» **INFORMATION SHOWN**
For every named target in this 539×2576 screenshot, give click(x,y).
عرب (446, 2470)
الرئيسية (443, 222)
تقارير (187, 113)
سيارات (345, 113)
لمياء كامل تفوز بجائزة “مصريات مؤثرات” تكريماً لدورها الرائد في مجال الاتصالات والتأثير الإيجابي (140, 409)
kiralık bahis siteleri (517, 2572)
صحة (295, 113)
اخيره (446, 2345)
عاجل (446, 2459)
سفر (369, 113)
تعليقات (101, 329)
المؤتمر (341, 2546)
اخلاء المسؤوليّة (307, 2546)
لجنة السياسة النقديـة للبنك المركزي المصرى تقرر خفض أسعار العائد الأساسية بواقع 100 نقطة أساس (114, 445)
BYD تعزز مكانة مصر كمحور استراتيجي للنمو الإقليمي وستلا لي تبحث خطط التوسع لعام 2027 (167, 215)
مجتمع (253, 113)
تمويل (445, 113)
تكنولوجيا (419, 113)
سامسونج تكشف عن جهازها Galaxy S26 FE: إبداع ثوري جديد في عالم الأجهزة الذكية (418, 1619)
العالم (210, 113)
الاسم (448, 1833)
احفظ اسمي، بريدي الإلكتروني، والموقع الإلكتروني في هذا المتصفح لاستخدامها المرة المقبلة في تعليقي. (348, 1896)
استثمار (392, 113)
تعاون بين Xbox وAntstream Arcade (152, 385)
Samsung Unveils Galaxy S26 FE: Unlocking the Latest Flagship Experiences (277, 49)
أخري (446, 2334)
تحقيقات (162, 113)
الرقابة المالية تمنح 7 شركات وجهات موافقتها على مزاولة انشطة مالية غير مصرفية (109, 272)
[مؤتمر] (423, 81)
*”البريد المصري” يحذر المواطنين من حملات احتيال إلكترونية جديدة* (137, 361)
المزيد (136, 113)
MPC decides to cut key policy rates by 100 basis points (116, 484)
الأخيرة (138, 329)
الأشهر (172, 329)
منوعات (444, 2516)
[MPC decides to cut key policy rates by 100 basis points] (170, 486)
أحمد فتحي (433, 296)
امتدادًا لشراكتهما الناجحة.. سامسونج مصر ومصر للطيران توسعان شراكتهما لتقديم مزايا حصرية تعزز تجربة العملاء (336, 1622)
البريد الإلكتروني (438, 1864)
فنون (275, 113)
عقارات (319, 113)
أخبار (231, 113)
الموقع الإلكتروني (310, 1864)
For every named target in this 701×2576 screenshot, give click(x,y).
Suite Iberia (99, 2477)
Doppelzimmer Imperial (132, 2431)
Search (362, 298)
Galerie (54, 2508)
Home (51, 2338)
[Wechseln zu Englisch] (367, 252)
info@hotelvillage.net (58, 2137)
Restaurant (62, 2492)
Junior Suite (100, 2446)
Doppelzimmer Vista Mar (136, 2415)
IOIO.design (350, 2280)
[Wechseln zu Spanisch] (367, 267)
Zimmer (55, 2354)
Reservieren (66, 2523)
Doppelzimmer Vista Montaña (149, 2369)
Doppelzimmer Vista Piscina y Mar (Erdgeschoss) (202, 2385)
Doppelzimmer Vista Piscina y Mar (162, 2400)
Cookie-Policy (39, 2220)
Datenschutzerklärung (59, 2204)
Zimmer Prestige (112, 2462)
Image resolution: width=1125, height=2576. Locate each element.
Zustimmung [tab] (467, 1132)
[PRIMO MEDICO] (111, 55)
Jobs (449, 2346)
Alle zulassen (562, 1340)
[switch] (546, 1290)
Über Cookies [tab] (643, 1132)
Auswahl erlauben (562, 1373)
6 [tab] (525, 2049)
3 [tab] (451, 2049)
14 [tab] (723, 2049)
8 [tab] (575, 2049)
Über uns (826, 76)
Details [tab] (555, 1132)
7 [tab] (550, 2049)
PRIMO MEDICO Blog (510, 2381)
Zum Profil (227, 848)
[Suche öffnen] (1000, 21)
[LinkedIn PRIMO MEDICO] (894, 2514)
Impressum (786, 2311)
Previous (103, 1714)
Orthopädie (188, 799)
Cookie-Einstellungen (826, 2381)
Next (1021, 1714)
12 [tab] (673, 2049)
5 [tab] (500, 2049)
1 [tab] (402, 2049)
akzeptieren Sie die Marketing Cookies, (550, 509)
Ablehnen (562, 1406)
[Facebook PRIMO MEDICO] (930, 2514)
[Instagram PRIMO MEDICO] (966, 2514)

» **AIM OF THE EXERCISE**
From the opening line of the data above through the line holding "أخبار (231, 113)", give every line again exactly as it stands.

» **EXERCISE OUTPUT**
For every named target in this 539×2576 screenshot, give click(x,y).
عرب (446, 2470)
الرئيسية (443, 222)
تقارير (187, 113)
سيارات (345, 113)
لمياء كامل تفوز بجائزة “مصريات مؤثرات” تكريماً لدورها الرائد في مجال الاتصالات والتأثير الإيجابي (140, 409)
kiralık bahis siteleri (517, 2572)
صحة (295, 113)
اخيره (446, 2345)
عاجل (446, 2459)
سفر (369, 113)
تعليقات (101, 329)
المؤتمر (341, 2546)
اخلاء المسؤوليّة (307, 2546)
لجنة السياسة النقديـة للبنك المركزي المصرى تقرر خفض أسعار العائد الأساسية بواقع 100 نقطة أساس (114, 445)
BYD تعزز مكانة مصر كمحور استراتيجي للنمو الإقليمي وستلا لي تبحث خطط التوسع لعام 2027 (167, 215)
مجتمع (253, 113)
تمويل (445, 113)
تكنولوجيا (419, 113)
سامسونج تكشف عن جهازها Galaxy S26 FE: إبداع ثوري جديد في عالم الأجهزة الذكية (418, 1619)
العالم (210, 113)
الاسم (448, 1833)
احفظ اسمي، بريدي الإلكتروني، والموقع الإلكتروني في هذا المتصفح لاستخدامها المرة المقبلة في تعليقي. (348, 1896)
استثمار (392, 113)
تعاون بين Xbox وAntstream Arcade (152, 385)
Samsung Unveils Galaxy S26 FE: Unlocking the Latest Flagship Experiences (277, 49)
أخري (446, 2334)
تحقيقات (162, 113)
الرقابة المالية تمنح 7 شركات وجهات موافقتها على مزاولة انشطة مالية غير مصرفية (109, 272)
[مؤتمر] (423, 81)
*”البريد المصري” يحذر المواطنين من حملات احتيال إلكترونية جديدة* (137, 361)
المزيد (136, 113)
MPC decides to cut key policy rates by 100 basis points (116, 484)
الأخيرة (138, 329)
الأشهر (172, 329)
منوعات (444, 2516)
[MPC decides to cut key policy rates by 100 basis points] (170, 486)
أحمد فتحي (433, 296)
امتدادًا لشراكتهما الناجحة.. سامسونج مصر ومصر للطيران توسعان شراكتهما لتقديم مزايا حصرية تعزز تجربة العملاء (336, 1622)
البريد الإلكتروني (438, 1864)
فنون (275, 113)
عقارات (319, 113)
أخبار (231, 113)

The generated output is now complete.